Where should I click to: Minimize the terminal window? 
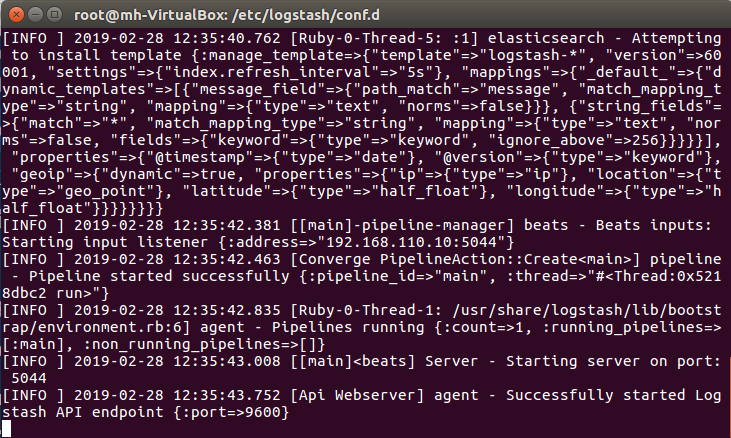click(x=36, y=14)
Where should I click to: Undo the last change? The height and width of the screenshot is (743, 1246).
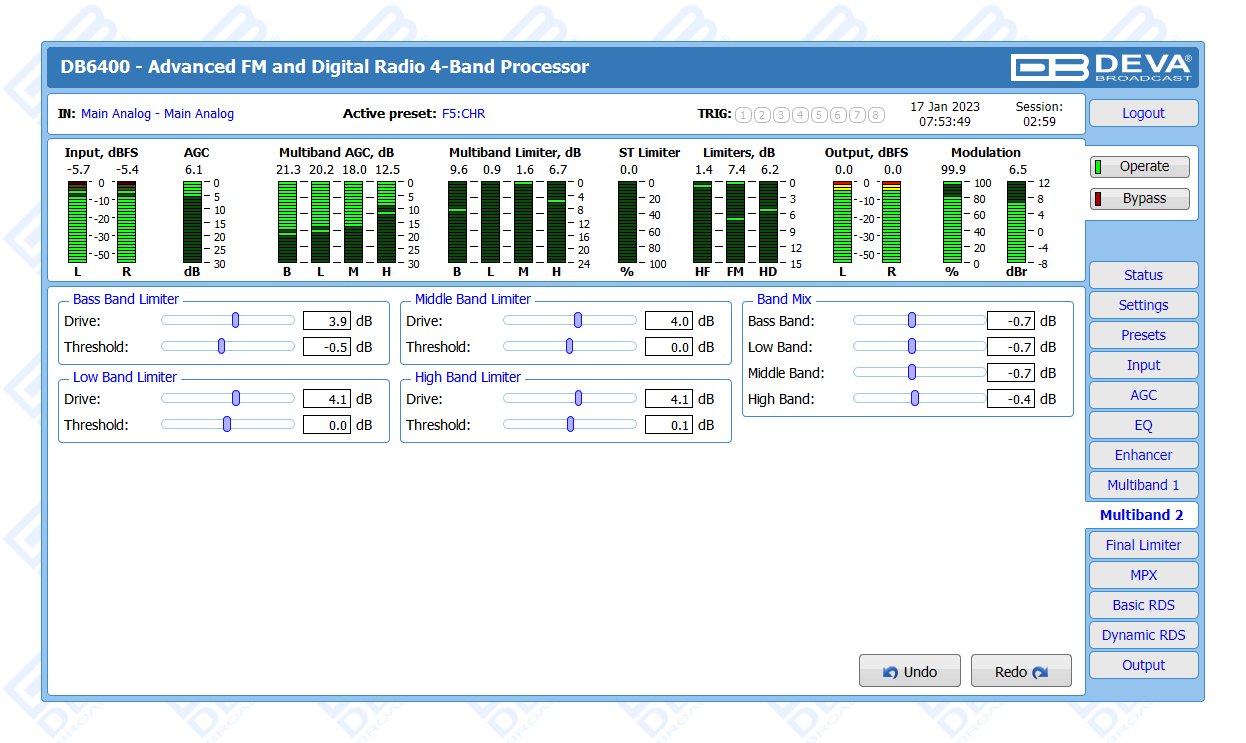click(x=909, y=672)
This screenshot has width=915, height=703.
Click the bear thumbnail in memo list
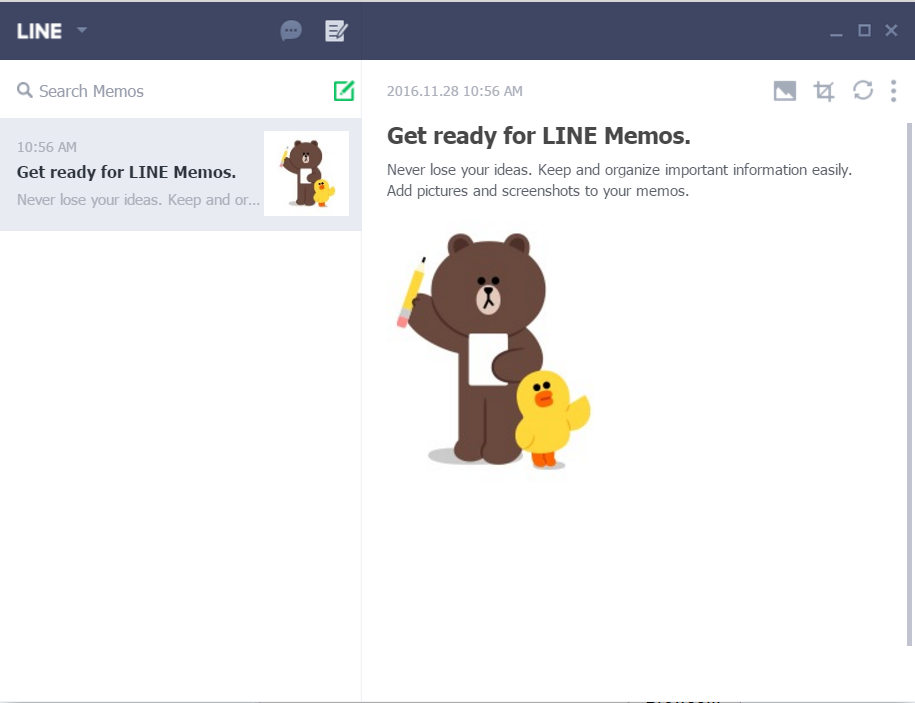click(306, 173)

########

Quote the records in full and exactly; skip any image.

Where should I click to: Minimize the terminal window? 
click(x=36, y=14)
Where should I click to: Undo the last change? The height and width of the screenshot is (743, 1246).
click(x=909, y=672)
This screenshot has width=915, height=703.
Click the bear thumbnail in memo list
click(306, 173)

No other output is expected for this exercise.